The last example is presented in Fig. 10. This image sequence was taken with another camera having a single CCD imager as opposed to the other sequences which were acquired using a 3 CCD camera. There are two observations to be done:

  • the nearest-neighbor and the linear color thresholding extract many dark points near the lane markings as relevant object points. In this example, the lane marking on the right is practically doubled by a line of wrongly classified points by the two algorithms,

  • due to the fact that there was no direct illumination of the scene, the linear color thresholding has less classification errors in the road regions,

  • the linear color thresholding has difficulties in extracting the motorbike driver from the background. The other two algorithms are working fine in this case.

Summing up the following conclusions can be drawn based on these examples and others that were investigated for this work, but not presented here:

  • the linear color thresholding is not able to correctly separate between object, shadows and road pixels. It extracts often pixels corresponding to road, shadow and background as significant pixels. Its weakness is easy to link to the way the color space is divided for the classification. Sections using planes generates rectangular structures in the SI plane. Their form is not matching the conical shapes that are characteristic for elements of the automotive scenes.

  • Nearest-neighbor classification works almost as good as the classification using the SI metric. Since the nearest-neighbor algorithm computes the distance to the preclassified exemplars by using the euclidean metric, it can be sometimes very similar to the SI metric. If the preclassified exemplars for the irrelevant class are given by the average road, lane marking and sky values then this method is founded on the same basis as the one based on the SI metric. Unfortunately the costs of going over the list with preclassified exemplars for all pixels, make this method significantly slower that the other two.

  • The classification employing the SI metric performs in most automotive scenes better than the other two methods. The weakness that was identified (detection of the far objects) is related to the fact that in those cases the saturation exhibits small values (due to the small quantity of reflected light, the sensitivity of the imager is limiting the color definition). The intensity is mainly defining the object footprint in the picture. Since the F 3 metric used is weighting both saturation and intensity equally, its sensitivity is in these cases almost cut in half. This weakness should be compensated either by using a specialized detection algorithm for far objects or by employing a different threshold in image regions that are containing far objects.

7 Conclusion

We demonstrated that the SI plane of a color image contains significant information for automotive applications. Under normal conditions in automotive scenarios this information can be used to perform a segmentation of the image in such a way that possible obstacles (cars, trucks, vegetation, etc.) can be distinguished from the road background as clusters of points.
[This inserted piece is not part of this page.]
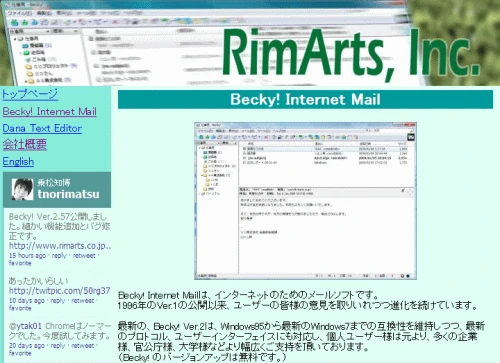Screen dimensions: 500x363
Task: Click the Becky! mail client screenshot thumbnail
Action: point(305,201)
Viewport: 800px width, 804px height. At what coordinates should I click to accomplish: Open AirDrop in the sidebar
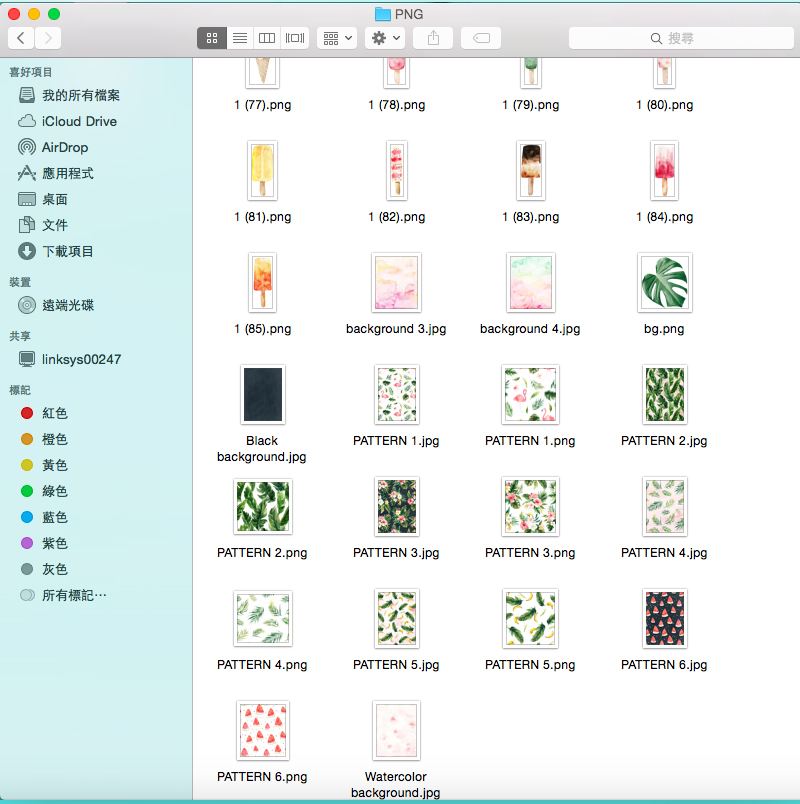click(64, 147)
This article analyzed the HSI space, showing which components are relevant for image segmentation. It introduced several weighting functions to be used during segmentation. In order to improve the sensibility of the method, adaptive coefficients were proposed. The presented method can be used as a direct input to an object detection algorithm that can use the clusters of points to validate an object using its form (e.g. [21]).

Another approach is to use this method as a preprocessing step for higher-level detection algorithms. In this case the output of the weighting function is not thresholded, but directly passed to the next processing step. This is similar to a contrast enhancement method.

Even if presented in the automotive context, the method itself is a general segmentation method in the HSI space. It can also be used in other applications requiring the extraction of an object from an image. For example, if the background saturation and intensity values can be computed (or are known), then the weighting function F 3 can be applied directly to extract the object(s) from the background.

The proposed method was integrated with promising results [21] in a vision sensor in use at Group Research Electronics, Volkswagen AG.